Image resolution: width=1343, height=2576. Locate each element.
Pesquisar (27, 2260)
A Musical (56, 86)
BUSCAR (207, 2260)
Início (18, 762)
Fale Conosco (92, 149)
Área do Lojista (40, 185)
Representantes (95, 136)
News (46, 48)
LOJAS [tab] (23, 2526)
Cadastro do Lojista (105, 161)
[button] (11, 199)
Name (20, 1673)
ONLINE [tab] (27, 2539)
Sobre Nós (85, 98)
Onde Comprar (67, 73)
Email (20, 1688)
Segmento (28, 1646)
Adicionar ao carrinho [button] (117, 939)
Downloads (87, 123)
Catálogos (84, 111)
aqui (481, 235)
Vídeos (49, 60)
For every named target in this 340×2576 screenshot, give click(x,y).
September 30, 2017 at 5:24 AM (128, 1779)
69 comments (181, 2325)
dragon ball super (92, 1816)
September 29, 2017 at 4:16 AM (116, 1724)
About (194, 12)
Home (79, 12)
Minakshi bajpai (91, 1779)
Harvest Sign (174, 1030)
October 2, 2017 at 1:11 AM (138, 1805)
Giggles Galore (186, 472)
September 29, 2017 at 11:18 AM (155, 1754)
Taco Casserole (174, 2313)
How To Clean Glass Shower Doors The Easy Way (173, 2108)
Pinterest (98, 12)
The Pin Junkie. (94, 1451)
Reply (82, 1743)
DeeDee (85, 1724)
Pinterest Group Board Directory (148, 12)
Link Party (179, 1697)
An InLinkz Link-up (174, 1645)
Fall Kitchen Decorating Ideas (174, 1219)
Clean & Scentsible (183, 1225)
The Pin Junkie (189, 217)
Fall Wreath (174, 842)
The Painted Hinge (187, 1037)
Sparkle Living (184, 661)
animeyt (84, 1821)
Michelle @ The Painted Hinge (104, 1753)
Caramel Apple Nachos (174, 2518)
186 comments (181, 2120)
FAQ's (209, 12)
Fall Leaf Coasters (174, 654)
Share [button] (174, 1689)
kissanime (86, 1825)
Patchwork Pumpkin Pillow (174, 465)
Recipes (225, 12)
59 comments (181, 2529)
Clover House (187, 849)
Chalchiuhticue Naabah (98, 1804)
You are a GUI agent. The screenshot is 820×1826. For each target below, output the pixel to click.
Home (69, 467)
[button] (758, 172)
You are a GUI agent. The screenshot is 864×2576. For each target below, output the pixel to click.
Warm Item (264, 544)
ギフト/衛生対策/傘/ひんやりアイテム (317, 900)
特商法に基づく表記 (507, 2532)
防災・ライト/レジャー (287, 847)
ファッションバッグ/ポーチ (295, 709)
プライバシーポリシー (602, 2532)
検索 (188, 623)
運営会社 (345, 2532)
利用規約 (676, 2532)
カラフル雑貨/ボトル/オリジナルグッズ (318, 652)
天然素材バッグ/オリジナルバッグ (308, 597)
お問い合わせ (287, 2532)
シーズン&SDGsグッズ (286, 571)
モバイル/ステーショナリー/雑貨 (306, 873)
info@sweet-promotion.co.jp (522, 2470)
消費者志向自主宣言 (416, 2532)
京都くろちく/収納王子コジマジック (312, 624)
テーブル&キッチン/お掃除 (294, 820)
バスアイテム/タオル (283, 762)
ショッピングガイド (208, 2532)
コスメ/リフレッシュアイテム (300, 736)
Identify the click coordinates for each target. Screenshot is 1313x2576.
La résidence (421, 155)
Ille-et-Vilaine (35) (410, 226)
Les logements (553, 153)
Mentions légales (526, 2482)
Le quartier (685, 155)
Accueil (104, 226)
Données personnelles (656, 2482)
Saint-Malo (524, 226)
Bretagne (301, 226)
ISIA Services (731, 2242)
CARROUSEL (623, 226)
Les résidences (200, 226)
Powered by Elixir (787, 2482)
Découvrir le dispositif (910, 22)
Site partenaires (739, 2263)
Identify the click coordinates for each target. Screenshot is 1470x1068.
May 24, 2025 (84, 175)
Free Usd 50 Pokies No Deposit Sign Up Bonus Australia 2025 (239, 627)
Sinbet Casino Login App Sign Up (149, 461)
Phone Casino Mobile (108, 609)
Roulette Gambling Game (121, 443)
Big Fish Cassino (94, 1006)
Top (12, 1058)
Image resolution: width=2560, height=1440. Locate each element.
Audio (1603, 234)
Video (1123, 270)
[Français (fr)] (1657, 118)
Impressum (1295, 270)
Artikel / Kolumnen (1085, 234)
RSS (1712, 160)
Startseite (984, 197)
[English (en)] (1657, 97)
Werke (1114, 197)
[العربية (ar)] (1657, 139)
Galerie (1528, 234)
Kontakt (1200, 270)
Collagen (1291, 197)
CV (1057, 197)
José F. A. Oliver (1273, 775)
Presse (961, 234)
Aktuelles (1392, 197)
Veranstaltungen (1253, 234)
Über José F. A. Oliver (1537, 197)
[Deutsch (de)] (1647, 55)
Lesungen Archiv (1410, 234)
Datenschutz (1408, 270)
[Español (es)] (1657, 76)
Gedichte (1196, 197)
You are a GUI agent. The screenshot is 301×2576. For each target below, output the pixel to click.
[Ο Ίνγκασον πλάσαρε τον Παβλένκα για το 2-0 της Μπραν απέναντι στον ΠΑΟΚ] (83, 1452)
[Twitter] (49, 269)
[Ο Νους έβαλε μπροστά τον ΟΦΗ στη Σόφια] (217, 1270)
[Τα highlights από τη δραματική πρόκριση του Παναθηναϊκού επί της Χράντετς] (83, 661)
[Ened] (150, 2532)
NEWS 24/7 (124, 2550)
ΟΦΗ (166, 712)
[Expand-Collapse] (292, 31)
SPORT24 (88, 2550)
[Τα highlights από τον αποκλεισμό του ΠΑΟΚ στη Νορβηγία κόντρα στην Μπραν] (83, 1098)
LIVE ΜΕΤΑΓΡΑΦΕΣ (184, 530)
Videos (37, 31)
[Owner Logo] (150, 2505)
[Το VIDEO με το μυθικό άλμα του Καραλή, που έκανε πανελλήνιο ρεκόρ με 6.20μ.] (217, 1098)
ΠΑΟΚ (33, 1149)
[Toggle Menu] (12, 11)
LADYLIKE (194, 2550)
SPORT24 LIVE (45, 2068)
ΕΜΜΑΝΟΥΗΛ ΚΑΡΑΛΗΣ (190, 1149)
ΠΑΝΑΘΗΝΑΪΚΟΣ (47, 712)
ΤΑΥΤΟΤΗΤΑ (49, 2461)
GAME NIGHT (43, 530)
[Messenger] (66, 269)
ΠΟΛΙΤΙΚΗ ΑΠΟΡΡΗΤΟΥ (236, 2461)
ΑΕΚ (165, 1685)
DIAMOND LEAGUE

....

> _WHAT THE EXERCISE ASKS_
Copy each line above that contains the word "Fall".

> _WRITTEN ANSWER_
Fall Kitchen Decorating Ideas (174, 1219)
Fall Wreath (174, 842)
Fall Leaf Coasters (174, 654)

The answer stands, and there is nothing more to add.